If you read the Web API tutorials from docs.microsoft.com, all of them are teaching you to create the server app (Web API) and the client app (ASp.NET MVC) in the same solution. In fact, we usually separate the server and client application into separate applications. You will then find out the client application cannot call any Web API method in server application. It is because of the CORS.
Cross Origin Resource Sharing (CORS) is a W3C standard that allows a server to relax the same-origin policy. Using CORS, a server can explicitly allow some cross-origin requests while rejecting others. CORS is safer and more flexible than earlier techniques such as JSONP. This tutorial shows how to enable CORS in your Web API application.

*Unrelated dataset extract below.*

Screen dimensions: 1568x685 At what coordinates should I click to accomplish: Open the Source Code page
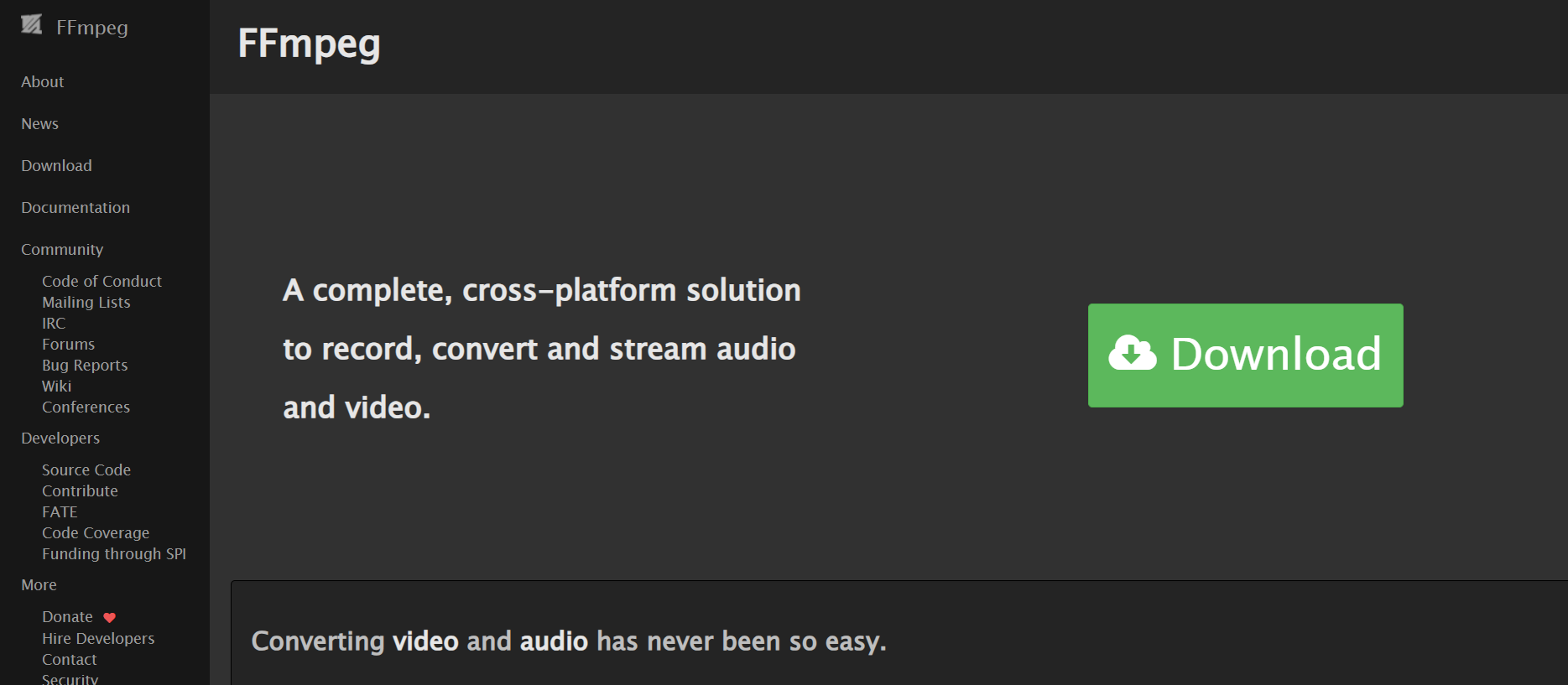(86, 470)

If you application is ASP.NET Web API 2, now you could do the following to enable CORS
install Microsoft.AspNet.WebApi.Cors from Nuget
Open file App_Start/WebApiConfig.cs. In Register method, add this code config.EnableCors();
You can then adding “[EnableCors(origins: “https://localhost:8080”, headers: “*”, methods: “*”)]” to any method that you want to enable CORS
You could also add the following into Web.config, so that CORS will be enabled to all methods
<!-- Allow Web API to be called from a different domain. -->
<add name="Access-Control-Allow-Origin" value="*" />
<add name="Access-Control-Allow-Methods" value="*" />
Now your server application Web API is ready to serve other client applications’ calling. You could read more here, Enabling Cross-Origin Requests in ASP.NET Web API 2
Support HTTP Method ‘OPTIONS’
The requested resource does not support http method ‘OPTIONS’.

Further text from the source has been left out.